* [Exercise objective] Arrange the listing below as a Markdown table with the columns Row and Line, one row per line and blank lines omitted.
+++
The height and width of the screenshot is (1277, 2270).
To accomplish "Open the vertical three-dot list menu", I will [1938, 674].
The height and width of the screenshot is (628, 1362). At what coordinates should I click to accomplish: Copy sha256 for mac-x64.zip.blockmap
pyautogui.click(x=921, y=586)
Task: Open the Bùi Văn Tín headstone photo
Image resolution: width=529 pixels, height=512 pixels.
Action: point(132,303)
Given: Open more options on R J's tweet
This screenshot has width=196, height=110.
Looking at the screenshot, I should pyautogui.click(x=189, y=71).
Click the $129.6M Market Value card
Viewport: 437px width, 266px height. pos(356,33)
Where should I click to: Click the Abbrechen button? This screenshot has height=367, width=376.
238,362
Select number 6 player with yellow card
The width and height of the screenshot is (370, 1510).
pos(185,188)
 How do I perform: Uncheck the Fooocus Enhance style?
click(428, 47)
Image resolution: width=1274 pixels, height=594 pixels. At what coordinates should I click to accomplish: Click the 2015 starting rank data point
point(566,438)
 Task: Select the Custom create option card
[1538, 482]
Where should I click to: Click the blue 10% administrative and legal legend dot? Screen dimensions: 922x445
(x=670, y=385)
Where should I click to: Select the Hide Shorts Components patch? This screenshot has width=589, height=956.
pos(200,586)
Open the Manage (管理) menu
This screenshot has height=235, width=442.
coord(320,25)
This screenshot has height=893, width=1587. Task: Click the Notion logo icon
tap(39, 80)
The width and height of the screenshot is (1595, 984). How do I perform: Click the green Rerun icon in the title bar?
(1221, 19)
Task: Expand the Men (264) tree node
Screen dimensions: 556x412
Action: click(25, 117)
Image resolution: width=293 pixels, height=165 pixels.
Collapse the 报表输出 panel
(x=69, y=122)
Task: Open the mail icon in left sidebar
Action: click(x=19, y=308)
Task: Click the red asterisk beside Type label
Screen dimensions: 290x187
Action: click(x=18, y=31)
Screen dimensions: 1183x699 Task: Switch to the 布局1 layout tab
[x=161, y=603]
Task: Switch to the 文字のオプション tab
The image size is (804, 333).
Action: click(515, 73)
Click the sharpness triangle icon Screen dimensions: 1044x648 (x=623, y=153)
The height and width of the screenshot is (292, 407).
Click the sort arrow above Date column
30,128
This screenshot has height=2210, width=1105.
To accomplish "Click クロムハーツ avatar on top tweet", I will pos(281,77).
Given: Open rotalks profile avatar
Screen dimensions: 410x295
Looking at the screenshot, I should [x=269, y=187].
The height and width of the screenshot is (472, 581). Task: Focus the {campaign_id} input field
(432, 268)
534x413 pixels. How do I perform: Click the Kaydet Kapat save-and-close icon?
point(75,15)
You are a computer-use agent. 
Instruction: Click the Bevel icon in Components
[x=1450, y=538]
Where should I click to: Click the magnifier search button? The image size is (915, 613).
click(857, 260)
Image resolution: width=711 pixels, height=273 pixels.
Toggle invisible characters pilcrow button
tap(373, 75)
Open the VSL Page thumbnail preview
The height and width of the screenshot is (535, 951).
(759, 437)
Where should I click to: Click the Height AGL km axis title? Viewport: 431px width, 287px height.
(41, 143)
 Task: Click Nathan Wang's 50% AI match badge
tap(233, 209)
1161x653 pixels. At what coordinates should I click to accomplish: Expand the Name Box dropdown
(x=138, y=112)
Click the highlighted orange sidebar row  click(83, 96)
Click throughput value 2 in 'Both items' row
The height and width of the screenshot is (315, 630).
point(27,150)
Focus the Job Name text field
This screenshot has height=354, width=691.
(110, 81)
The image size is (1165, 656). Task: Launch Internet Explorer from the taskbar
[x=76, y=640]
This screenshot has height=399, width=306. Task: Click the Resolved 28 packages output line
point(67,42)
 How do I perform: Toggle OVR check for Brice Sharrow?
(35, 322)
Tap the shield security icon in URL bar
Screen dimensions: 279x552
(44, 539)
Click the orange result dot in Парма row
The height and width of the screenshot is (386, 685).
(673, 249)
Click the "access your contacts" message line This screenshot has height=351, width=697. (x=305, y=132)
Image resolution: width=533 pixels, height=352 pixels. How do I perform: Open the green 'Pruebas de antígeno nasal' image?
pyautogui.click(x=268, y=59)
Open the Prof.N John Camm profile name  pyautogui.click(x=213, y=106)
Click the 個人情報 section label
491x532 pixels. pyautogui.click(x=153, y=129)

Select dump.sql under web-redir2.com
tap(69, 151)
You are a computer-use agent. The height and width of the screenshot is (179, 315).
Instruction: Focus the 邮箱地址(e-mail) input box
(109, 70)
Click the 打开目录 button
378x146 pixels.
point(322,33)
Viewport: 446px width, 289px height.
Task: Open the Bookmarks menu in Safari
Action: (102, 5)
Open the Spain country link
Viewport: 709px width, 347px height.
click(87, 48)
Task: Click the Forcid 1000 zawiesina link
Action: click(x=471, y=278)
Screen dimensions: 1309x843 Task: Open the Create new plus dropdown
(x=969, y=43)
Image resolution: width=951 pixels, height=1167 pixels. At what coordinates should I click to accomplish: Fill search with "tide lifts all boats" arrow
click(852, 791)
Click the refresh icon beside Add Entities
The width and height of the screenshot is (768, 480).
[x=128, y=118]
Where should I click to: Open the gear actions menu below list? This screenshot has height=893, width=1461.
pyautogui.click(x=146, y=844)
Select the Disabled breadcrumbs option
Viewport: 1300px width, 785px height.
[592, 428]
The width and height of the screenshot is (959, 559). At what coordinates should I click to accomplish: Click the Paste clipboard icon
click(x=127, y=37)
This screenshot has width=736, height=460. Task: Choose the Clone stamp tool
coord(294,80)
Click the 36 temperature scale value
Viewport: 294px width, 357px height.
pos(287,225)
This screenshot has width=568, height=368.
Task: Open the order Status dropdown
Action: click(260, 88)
+++
* [Result]
| Row | Line |
|---|---|
| 1 | The height and width of the screenshot is (1277, 2270). |
| 2 | To accomplish "Open the vertical three-dot list menu", I will [1938, 674]. |
| 3 | The height and width of the screenshot is (628, 1362). At what coordinates should I click to accomplish: Copy sha256 for mac-x64.zip.blockmap |
| 4 | pyautogui.click(x=921, y=586) |
| 5 | Task: Open the Bùi Văn Tín headstone photo |
| 6 | Image resolution: width=529 pixels, height=512 pixels. |
| 7 | Action: point(132,303) |
| 8 | Given: Open more options on R J's tweet |
| 9 | This screenshot has width=196, height=110. |
| 10 | Looking at the screenshot, I should pyautogui.click(x=189, y=71). |
| 11 | Click the $129.6M Market Value card |
| 12 | Viewport: 437px width, 266px height. pos(356,33) |
| 13 | Where should I click to: Click the Abbrechen button? This screenshot has height=367, width=376. |
| 14 | 238,362 |
| 15 | Select number 6 player with yellow card |
| 16 | The width and height of the screenshot is (370, 1510). |
| 17 | pos(185,188) |
| 18 |  How do I perform: Uncheck the Fooocus Enhance style? |
| 19 | click(428, 47) |
| 20 | Image resolution: width=1274 pixels, height=594 pixels. At what coordinates should I click to accomplish: Click the 2015 starting rank data point |
| 21 | point(566,438) |
| 22 |  Task: Select the Custom create option card |
| 23 | [1538, 482] |
| 24 | Where should I click to: Click the blue 10% administrative and legal legend dot? Screen dimensions: 922x445 |
| 25 | (x=670, y=385) |
| 26 | Where should I click to: Select the Hide Shorts Components patch? This screenshot has width=589, height=956. |
| 27 | pos(200,586) |
| 28 | Open the Manage (管理) menu |
| 29 | This screenshot has height=235, width=442. |
| 30 | coord(320,25) |
| 31 | This screenshot has height=893, width=1587. Task: Click the Notion logo icon |
| 32 | tap(39, 80) |
| 33 | The width and height of the screenshot is (1595, 984). How do I perform: Click the green Rerun icon in the title bar? |
| 34 | (1221, 19) |
| 35 | Task: Expand the Men (264) tree node |
| 36 | Screen dimensions: 556x412 |
| 37 | Action: click(25, 117) |
| 38 | Image resolution: width=293 pixels, height=165 pixels. |
| 39 | Collapse the 报表输出 panel |
| 40 | (x=69, y=122) |
| 41 | Task: Open the mail icon in left sidebar |
| 42 | Action: click(x=19, y=308) |
| 43 | Task: Click the red asterisk beside Type label |
| 44 | Screen dimensions: 290x187 |
| 45 | Action: click(x=18, y=31) |
| 46 | Screen dimensions: 1183x699 Task: Switch to the 布局1 layout tab |
| 47 | [x=161, y=603] |
| 48 | Task: Switch to the 文字のオプション tab |
| 49 | The image size is (804, 333). |
| 50 | Action: click(515, 73) |
| 51 | Click the sharpness triangle icon Screen dimensions: 1044x648 (x=623, y=153) |
| 52 | The height and width of the screenshot is (292, 407). |
| 53 | Click the sort arrow above Date column |
| 54 | 30,128 |
| 55 | This screenshot has height=2210, width=1105. |
| 56 | To accomplish "Click クロムハーツ avatar on top tweet", I will pos(281,77). |
| 57 | Given: Open rotalks profile avatar |
| 58 | Screen dimensions: 410x295 |
| 59 | Looking at the screenshot, I should [x=269, y=187]. |
| 60 | The height and width of the screenshot is (472, 581). Task: Focus the {campaign_id} input field |
| 61 | (432, 268) |
| 62 | 534x413 pixels. How do I perform: Click the Kaydet Kapat save-and-close icon? |
| 63 | point(75,15) |
| 64 | You are a computer-use agent.  |
| 65 | Instruction: Click the Bevel icon in Components |
| 66 | [x=1450, y=538] |
| 67 | Where should I click to: Click the magnifier search button? The image size is (915, 613). |
| 68 | click(857, 260) |
| 69 | Image resolution: width=711 pixels, height=273 pixels. |
| 70 | Toggle invisible characters pilcrow button |
| 71 | tap(373, 75) |
| 72 | Open the VSL Page thumbnail preview |
| 73 | The height and width of the screenshot is (535, 951). |
| 74 | (759, 437) |
| 75 | Where should I click to: Click the Height AGL km axis title? Viewport: 431px width, 287px height. |
| 76 | (41, 143) |
| 77 |  Task: Click Nathan Wang's 50% AI match badge |
| 78 | tap(233, 209) |
| 79 | 1161x653 pixels. At what coordinates should I click to accomplish: Expand the Name Box dropdown |
| 80 | (x=138, y=112) |
| 81 | Click the highlighted orange sidebar row  click(83, 96) |
| 82 | Click throughput value 2 in 'Both items' row |
| 83 | The height and width of the screenshot is (315, 630). |
| 84 | point(27,150) |
| 85 | Focus the Job Name text field |
| 86 | This screenshot has height=354, width=691. |
| 87 | (110, 81) |
| 88 | The image size is (1165, 656). Task: Launch Internet Explorer from the taskbar |
| 89 | [x=76, y=640] |
| 90 | This screenshot has height=399, width=306. Task: Click the Resolved 28 packages output line |
| 91 | point(67,42) |
| 92 |  How do I perform: Toggle OVR check for Brice Sharrow? |
| 93 | (35, 322) |
| 94 | Tap the shield security icon in URL bar |
| 95 | Screen dimensions: 279x552 |
| 96 | (44, 539) |
| 97 | Click the orange result dot in Парма row |
| 98 | The height and width of the screenshot is (386, 685). |
| 99 | (673, 249) |
| 100 | Click the "access your contacts" message line This screenshot has height=351, width=697. (x=305, y=132) |
| 101 | Image resolution: width=533 pixels, height=352 pixels. How do I perform: Open the green 'Pruebas de antígeno nasal' image? |
| 102 | pyautogui.click(x=268, y=59) |
| 103 | Open the Prof.N John Camm profile name  pyautogui.click(x=213, y=106) |
| 104 | Click the 個人情報 section label |
| 105 | 491x532 pixels. pyautogui.click(x=153, y=129) |
| 106 | Select dump.sql under web-redir2.com |
| 107 | tap(69, 151) |
| 108 | You are a computer-use agent. The height and width of the screenshot is (179, 315). |
| 109 | Instruction: Focus the 邮箱地址(e-mail) input box |
| 110 | (109, 70) |
| 111 | Click the 打开目录 button |
| 112 | 378x146 pixels. |
| 113 | point(322,33) |
| 114 | Viewport: 446px width, 289px height. |
| 115 | Task: Open the Bookmarks menu in Safari |
| 116 | Action: (102, 5) |
| 117 | Open the Spain country link |
| 118 | Viewport: 709px width, 347px height. |
| 119 | click(87, 48) |
| 120 | Task: Click the Forcid 1000 zawiesina link |
| 121 | Action: click(x=471, y=278) |
| 122 | Screen dimensions: 1309x843 Task: Open the Create new plus dropdown |
| 123 | (x=969, y=43) |
| 124 | Image resolution: width=951 pixels, height=1167 pixels. At what coordinates should I click to accomplish: Fill search with "tide lifts all boats" arrow |
| 125 | click(852, 791) |
| 126 | Click the refresh icon beside Add Entities |
| 127 | The width and height of the screenshot is (768, 480). |
| 128 | [x=128, y=118] |
| 129 | Where should I click to: Open the gear actions menu below list? This screenshot has height=893, width=1461. |
| 130 | pyautogui.click(x=146, y=844) |
| 131 | Select the Disabled breadcrumbs option |
| 132 | Viewport: 1300px width, 785px height. |
| 133 | [592, 428] |
| 134 | The width and height of the screenshot is (959, 559). At what coordinates should I click to accomplish: Click the Paste clipboard icon |
| 135 | click(x=127, y=37) |
| 136 | This screenshot has width=736, height=460. Task: Choose the Clone stamp tool |
| 137 | coord(294,80) |
| 138 | Click the 36 temperature scale value |
| 139 | Viewport: 294px width, 357px height. |
| 140 | pos(287,225) |
| 141 | This screenshot has width=568, height=368. |
| 142 | Task: Open the order Status dropdown |
| 143 | Action: click(260, 88) |